A few moments later, Walker and Wagner staggered out of the Lady Gay. Wagner had his gun, and Ed tried to take it from him. A scuffle ensued, as onlookers spilled out onto the street. A man named Nat Haywood stepped in to help Ed Masterson, but Alf Walker drew his pistol, pushed it into Haywood’s face and squeezed the trigger. His weapon misfired, but then Wagner drew his gun and shoved it into Masterson’s abdomen. A shot rang out and the marshal stumbled backward, his coat catching fire from the muzzle blast.
Across the street, Ford County Sheriff Bat Masterson reached for his gun as he chased Wagner and Walker. From 60 feet away, Masterson emptied his gun, hitting Wagner in the abdomen and Walker in the chest and arm.

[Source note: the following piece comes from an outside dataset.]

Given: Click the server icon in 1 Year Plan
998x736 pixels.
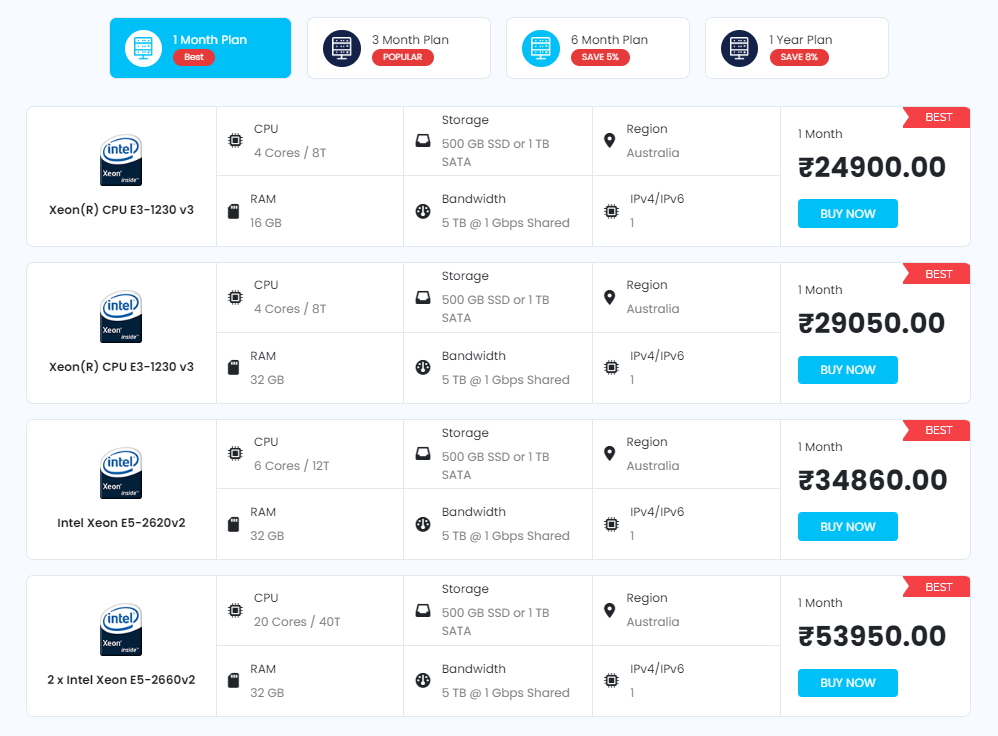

Bat then tended to his brother, who died in his arms about a half hour after the fight. Wagner died not long afterward, and Walker, alive but uncharged, was allowed to return to Texas, where Wyatt Earp reported that he later died from pneumonia relating to his wounded lung.
Newspapers at the time attributed the killing of Jack Wagner to Ed Masterson; they said he had returned fire during the melee. It was widely believed that this account was designed to keep Bat Masterson’s name out of the story to prevent any “Texas vengeance.” Despite the newspaper accounts, witnesses in Dodge City had long whispered the tale of the Ford County sheriff calmly shooting down his brother’s assailants on the dusty street outside the Lady Gay.
Masterson spent the next 20 years in the West, mostly in Denver, where he gambled, dealt faro in clubs and promoted prize fights. In 1893 he married Emma Moulton, a singer and juggler who remained with Masterson for the rest of his life.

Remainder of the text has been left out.